Figure 5. Expression of constitutively active Polo mimics the depletion of Spindly in the inhibition of stable KT biorientation by the RZZ complex.

Figure 5

  1. Representative immunofluorescence images of ZW10 levels at unaligned KTs in neuroblasts expressing UASPoloWT, UASPoloT182D or depleted of dynactin subunit p50 (UASp50RNAi) or Spindly (UASSpindlyRNAi). Spc105 was used as a KT reference. Insets display magnifications of the outlined regions which highlight both late congressing KT (inset 1) and sister KTs that are non‐oriented along the spindle axis (inset 2, except for the UASPoloWT panel which displays congressed KTs). UASPoloWT neuroblasts were used as control.
  2. Graph represents ZW10 levels at late congressing and non‐oriented KTs for neuroblasts shown in (A). Cells were selected when most KTs were congressed and late congressing KTs were clearly identified. Similarly, non‐oriented KTs were considered when the KT‐KT axis was not parallel to most congressed KTs (or a metaphase plate). ZW10 signal was determined relative to Spc105, and all values were normalized to the control mean fluorescence intensity, which was set to 100% (n ≥ 69 KTs from at least 19 neuroblasts for each condition, n ≥ 3 independent experiments).

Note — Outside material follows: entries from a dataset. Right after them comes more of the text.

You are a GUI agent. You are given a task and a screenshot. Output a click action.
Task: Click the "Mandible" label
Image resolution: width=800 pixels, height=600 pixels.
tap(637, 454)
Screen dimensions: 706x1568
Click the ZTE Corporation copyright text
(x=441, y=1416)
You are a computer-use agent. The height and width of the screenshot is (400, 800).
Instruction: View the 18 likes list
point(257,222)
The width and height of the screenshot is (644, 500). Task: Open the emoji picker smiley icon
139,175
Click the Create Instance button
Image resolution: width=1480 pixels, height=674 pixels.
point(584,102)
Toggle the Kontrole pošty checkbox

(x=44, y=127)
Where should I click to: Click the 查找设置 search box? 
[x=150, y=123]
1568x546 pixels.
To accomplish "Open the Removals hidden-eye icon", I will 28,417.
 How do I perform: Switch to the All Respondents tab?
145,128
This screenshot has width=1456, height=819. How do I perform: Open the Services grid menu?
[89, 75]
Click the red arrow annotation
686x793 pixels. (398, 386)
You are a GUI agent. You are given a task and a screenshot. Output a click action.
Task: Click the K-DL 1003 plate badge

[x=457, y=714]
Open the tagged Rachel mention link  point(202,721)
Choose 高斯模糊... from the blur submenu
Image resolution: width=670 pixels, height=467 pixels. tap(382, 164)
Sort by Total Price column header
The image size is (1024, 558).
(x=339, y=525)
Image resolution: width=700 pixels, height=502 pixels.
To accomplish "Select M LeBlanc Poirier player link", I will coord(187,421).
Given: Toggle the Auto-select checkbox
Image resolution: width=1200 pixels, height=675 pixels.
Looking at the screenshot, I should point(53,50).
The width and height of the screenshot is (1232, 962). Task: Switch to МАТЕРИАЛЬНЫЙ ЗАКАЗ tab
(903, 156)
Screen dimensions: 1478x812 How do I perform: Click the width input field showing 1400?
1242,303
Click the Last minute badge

  3. Selected stills from live imaging analysis of KT alignment in neuroblasts expressing UASPoloT182D, either alone or in a Rod‐depleted background (UASPoloT182D + UASRodRNAi), depleted of dynactin (UASp50RNAi), Spindly (UASSpindlyRNAi), dynein (UASDhcRNAi) or Rod in a dynein‐depleted background (UASDhcRNAi + UASRodRNAi). Outlined regions show KTs that are non‐oriented (lateral attachment) relative to spindle axis and that were followed over time until stable biorientation (arrowhead). Cartoon depicts the behaviour of the respective KT pair over successive frames relative to the spindle axis (dashed lines). Neuroblasts without transgene expression were used as control.
  4. Quantification of the time a KT pair takes from the first contact with MTs until stable biorientation for neuroblasts shown in (C) (n ≥ 12 KTs from at least eight neuroblasts for each condition, n ≥ 5 independent experiments).
Data information: Statistical analysis was calculated using an unpaired t‐test (Mann–Whitney). P values: *< 0.05; **< 0.01; ***< 0.001; ****< 0.0001. Data are shown as mean ± SD. Scale bar: 5 μm.